Gabardina de terciopelo negro. Pantalón y blusa negros. Cadena de acero con una cruz invertida, gargantilla con picos de metal. Varias pulseras, de cuero y plástico… negras. Cabello castaño, corto. Ojos delineados con kajal para enfatizar la mirada. Así me ataviaba para ir a la preparatoria a inicios del 2000 en Guadalajara, donde viví durante casi dos décadas.

​ Sentir no pertenecer. No querer pertenecer. Hacer lo posible por no pertenecer. Mis primeros recuerdos de eventos transgresores se remontan a mi escuela primaria católica dirigida por monjas: me vestí de negro un día que nos permitieron asistir sin uniforme y terminé en la dirección recibiendo una cátedra sobre el VIH por ponerme un tatuaje temporal, “la violencia correctiva de lo ordinario”, diría la escritora Alana S. Portero. Después, la mamá de una vecina me dijo que le recordaba a la cantante Alaska. Yo no la conocía. Luego de verla en una revista, se convirtió en mi ejemplo a seguir.

​ La oscuridad me ha llamado desde siempre. Lo primero que me atrajo del gótico contemporáneo fue su estética en diferentes manifestaciones, especialmente en la vestimenta y el maquillaje de tonos sombríos y elementos dramáticos. Encontré lo hermoso de lo asimétrico, lo atrayente de lo anormal, la belleza oculta en el misterio de la penumbra. Lo cautivador de lo monstruoso. Descubrí que la sombra también alumbra y encontré, identifiqué, a otros en esa oscuridad. Recibí el amparo de la noche.

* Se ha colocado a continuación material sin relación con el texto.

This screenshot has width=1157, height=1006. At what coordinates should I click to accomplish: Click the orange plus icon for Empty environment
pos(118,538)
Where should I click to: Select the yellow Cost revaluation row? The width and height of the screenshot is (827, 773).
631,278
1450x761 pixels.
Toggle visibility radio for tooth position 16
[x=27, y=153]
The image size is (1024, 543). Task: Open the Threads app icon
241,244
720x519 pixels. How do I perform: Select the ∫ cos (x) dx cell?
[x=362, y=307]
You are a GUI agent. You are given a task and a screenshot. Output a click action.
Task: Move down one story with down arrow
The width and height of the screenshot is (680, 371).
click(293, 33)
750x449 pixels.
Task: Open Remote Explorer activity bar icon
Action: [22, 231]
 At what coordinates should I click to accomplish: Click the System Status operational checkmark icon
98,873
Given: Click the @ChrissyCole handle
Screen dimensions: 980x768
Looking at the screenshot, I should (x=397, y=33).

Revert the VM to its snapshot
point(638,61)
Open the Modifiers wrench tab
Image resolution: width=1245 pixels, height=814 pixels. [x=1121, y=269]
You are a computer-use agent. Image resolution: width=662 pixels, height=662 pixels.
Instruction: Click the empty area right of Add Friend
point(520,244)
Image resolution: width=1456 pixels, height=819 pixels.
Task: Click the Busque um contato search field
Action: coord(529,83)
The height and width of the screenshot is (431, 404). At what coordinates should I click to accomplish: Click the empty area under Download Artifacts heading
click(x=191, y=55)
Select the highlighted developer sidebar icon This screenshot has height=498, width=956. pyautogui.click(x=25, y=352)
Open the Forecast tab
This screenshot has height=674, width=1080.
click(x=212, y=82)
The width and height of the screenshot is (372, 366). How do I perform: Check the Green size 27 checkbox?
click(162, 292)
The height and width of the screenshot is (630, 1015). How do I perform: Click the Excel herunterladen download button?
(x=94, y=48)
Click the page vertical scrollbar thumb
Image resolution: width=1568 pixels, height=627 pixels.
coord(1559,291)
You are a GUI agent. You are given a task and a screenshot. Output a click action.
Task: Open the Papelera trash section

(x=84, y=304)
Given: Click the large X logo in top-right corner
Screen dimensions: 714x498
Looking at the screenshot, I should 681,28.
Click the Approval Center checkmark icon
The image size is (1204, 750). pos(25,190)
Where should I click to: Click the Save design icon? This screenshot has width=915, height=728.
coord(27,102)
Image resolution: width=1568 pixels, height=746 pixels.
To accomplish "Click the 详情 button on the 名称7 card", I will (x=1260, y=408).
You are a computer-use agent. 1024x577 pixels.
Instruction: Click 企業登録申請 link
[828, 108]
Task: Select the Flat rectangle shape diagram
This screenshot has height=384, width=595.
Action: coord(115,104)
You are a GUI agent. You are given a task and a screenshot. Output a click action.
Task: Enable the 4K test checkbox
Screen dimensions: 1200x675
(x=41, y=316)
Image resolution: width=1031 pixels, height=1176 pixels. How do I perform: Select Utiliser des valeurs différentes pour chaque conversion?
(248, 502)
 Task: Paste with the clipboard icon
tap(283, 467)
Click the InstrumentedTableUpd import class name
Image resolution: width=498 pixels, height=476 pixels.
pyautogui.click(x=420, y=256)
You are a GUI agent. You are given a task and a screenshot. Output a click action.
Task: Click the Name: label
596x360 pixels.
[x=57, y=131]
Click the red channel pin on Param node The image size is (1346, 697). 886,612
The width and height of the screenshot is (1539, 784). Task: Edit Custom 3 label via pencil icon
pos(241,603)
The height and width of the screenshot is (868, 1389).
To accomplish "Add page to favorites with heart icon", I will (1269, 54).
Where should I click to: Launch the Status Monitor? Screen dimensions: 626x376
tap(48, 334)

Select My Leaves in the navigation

​ La arquitectura ha sido otra de mis pasiones desde muy joven. El misterio de las catedrales (1926), de Fulcanelli, me reveló, en descripciones minuciosas y a través de fotografías en blanco y negro, cada detalle de esas elevadas y bellísimas construcciones de la Edad Media, como la catedral de Notre Dame en París: el enigma intrincado en las bóvedas de crucería, lo agudo de los arcos apuntados, los espectaculares y detallados vitrales que transforman la luz en un espectro de tonos, así como los simbolismos de reliquias, estatuas y pinturas albergadas en tan monumental espacio.1

​ Mi papá tiene un papel fundamental en esta atracción por lo oscuro. Me acuerdo de haber visto, siendo niña, una adaptación animada de bajo presupuesto, hecha en 1969, del cuento “La máscara de la muerte roja” (1842) de Edgar Allan Poe, el cual critica las diferencias de clase y lo inevitable de la muerte. El relato se desarrolla durante la Edad Media y describe cómo una plaga se extiende por el país. Los únicos que están a salvo, aislados en un castillo, son los nobles. Durante un baile de máscaras, aparece un personaje desconocido y funesto. La historia, sin diálogos, se narra a través de la música y el arte de la animación, que reflejan lo oscuro y espeluznante de la trama. Junto con diversas películas de terror serie B, como Muñecos asesinos (1989) o Chucky, el muñeco diabólico (1988), formó parte de mi educación temprana. Contrario a lo que podría parecer, no son experiencias vinculadas a lo traumático o terrible, sino a lo intrigante, a un gusto e identificación prematuros con lo tenebroso.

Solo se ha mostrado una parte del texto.